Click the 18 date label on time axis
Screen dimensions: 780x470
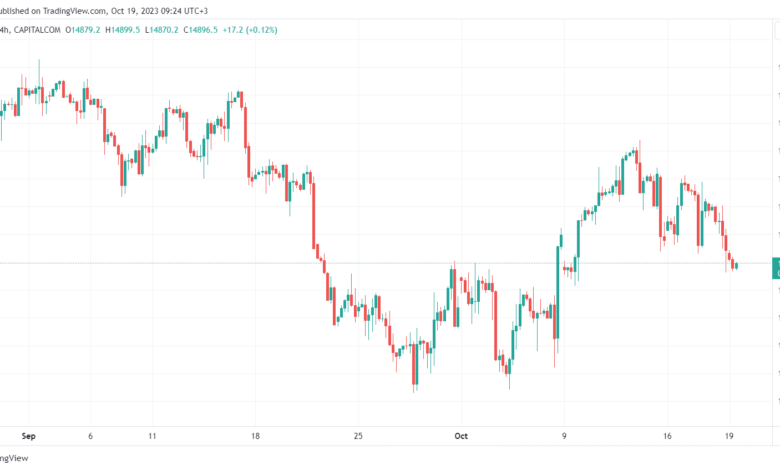(255, 436)
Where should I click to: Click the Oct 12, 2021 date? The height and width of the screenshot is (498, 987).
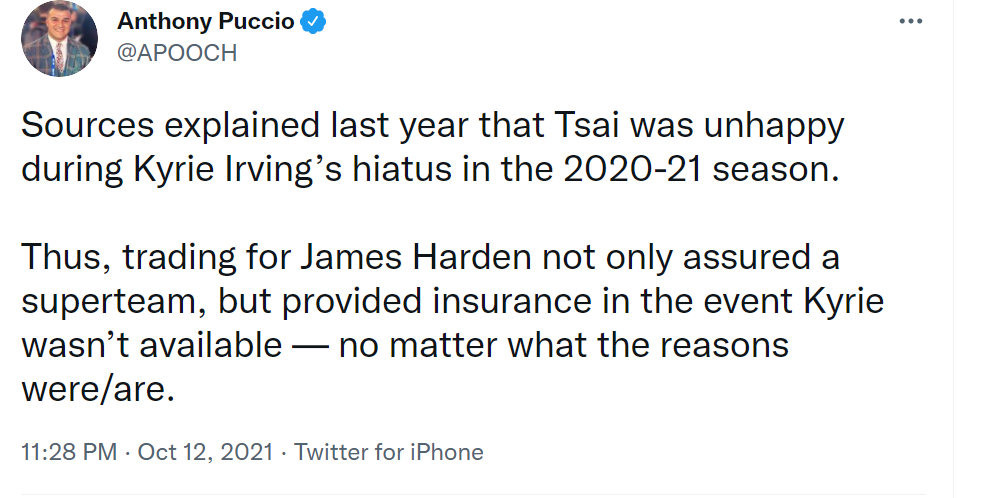coord(205,452)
──────────
上のリストの行を一字一句違えずにすべて書き写し、画像は含めないでください。

Click the 18 date label on time axis
Screen dimensions: 780x470
(255, 436)
Where should I click to: Click the Oct 12, 2021 date? The height and width of the screenshot is (498, 987).
coord(205,452)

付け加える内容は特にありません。